Tuesday, April 26, 2016

Sex Education and Family Life. . .

In case you did not know, Big T is my youngest and he is also the one that probably tells me too much, most of the time.  I am glad that he feels comfortable talking about everything but sometimes it does catch me off guard.   The hubbs took the day off yesterday to do some things around the house and since I did not feel real well he picked the kids up at school for me.  He also did my Wal Mart shopping too.  I am very lucky to have such a sweet man as my best friend, husband, lover, and partner in this crazy life.  We quietly celebrated twenty-three years of marriage and twenty-four as best friends.   When life gets crazy and throws those curve balls we back each other up and for that I am blessed.

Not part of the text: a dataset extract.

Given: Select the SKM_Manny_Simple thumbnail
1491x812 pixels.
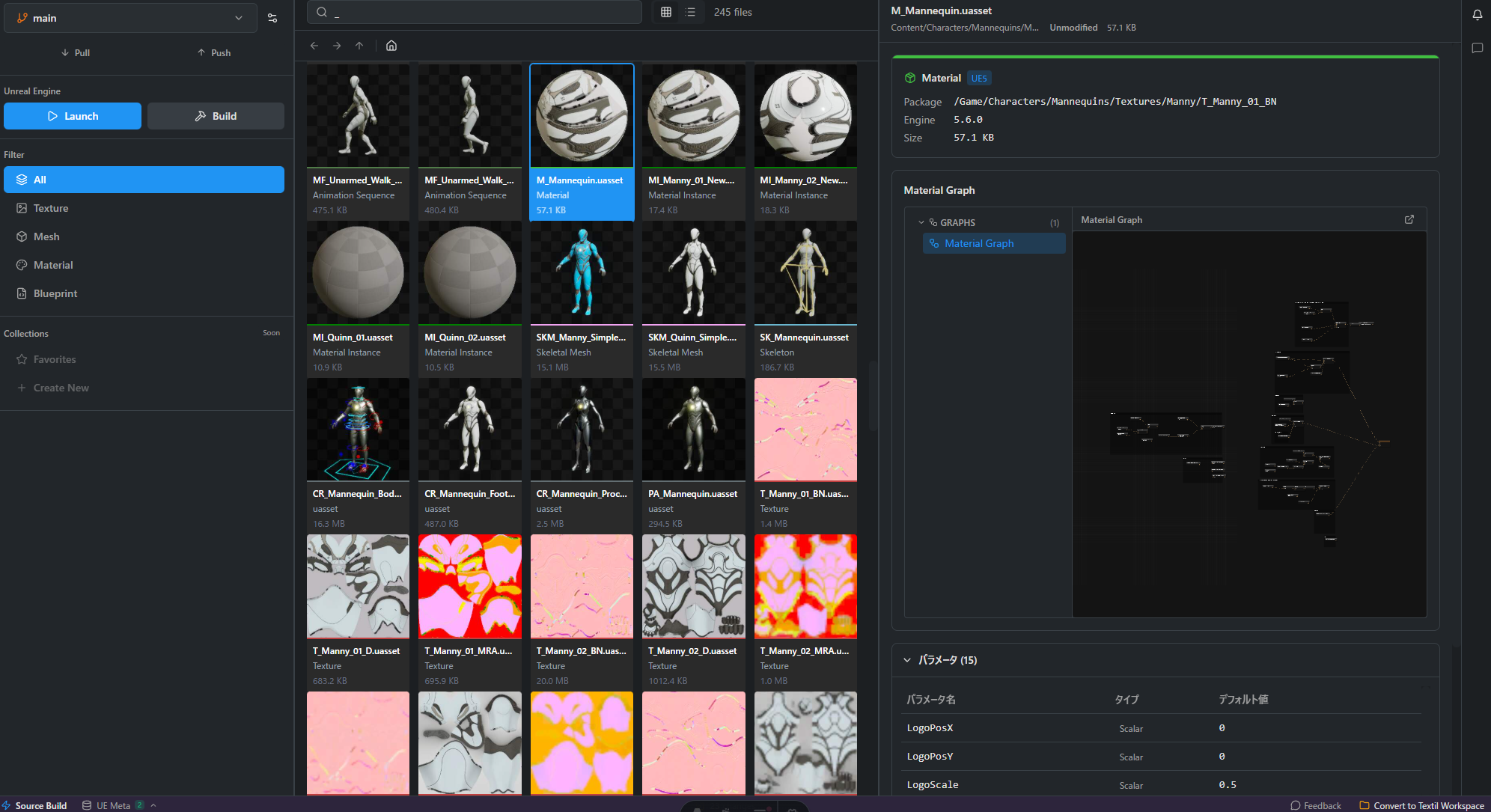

Since I did not pick the kids up at school I did not get to hear about all the happenings until we were on our way home from baseball and lacrosse.   Big T started telling me about his family life class, now if you do not have kids or they are not at least in fifth grade you may not know what family life class is.  Here is the long and short of it.  Family life is basically what sex education used to be.   They sort of start them in fifth grade with basics of the differences between boys and girls.  I have noticed that the girls mature  a lot faster than the boys, or at least my boys.   Each year they add a little more and get a little more specific.  Big T is now in seventh grade so it got pretty specific this year.  Since the hubbs and I both have a medical background and part of my hubbs job is to promote birth control, I felt like we had covered all of this already.    Big T gets in the car at the ball field and begins telling me about his day.  He said family life was really bad and I asked how it was bad.  He said well, you know about STD's?  I said yes, and he said well they showed us pictures of the different kinds of them.  I had seen the pictures before so, I sort of felt bad for poor Big T.   He said, it made me sick and I had to leave the room.   I simply told him that the only way to be sure not to get any of those diseases is to practice abstinence.   I also told him to catalog those images in his memory so that if he ever has the urge he could recall them and that should settle that.   We had a nice long talk on the way home about sex, condoms, and abstinence.   He then tells me they gave them a snack after the class.  I said that sounded good, he said, nope it was gummy worms.  I busted out laughing.  Poor Big T.  
Sprat, on the other hand, is very closed lipped and he rarely shares things like this with me.  We have had that talk and in fact I got a little irritated with him one day because all he would tell me about his day was that it was good or ok.  I decided I was going to take care of that.  This was when he was in seventh grade and for some reason I did not have Big T with me.  Sprat got in the car and I asked him about his day and I got the typical "ok."    I told him we were going to have the "sex talk " then since he did not have anything to tell me.   He immediately broke into his day, minute by minute and told me everything that had happened from the minute he got to school until the second that I picked him up.
I love my kids, they are very different and I guess that is what makes my world go around.   They amaze me on a daily basis, they also push me to my end on a daily basis.
Living in the little moments with my clan.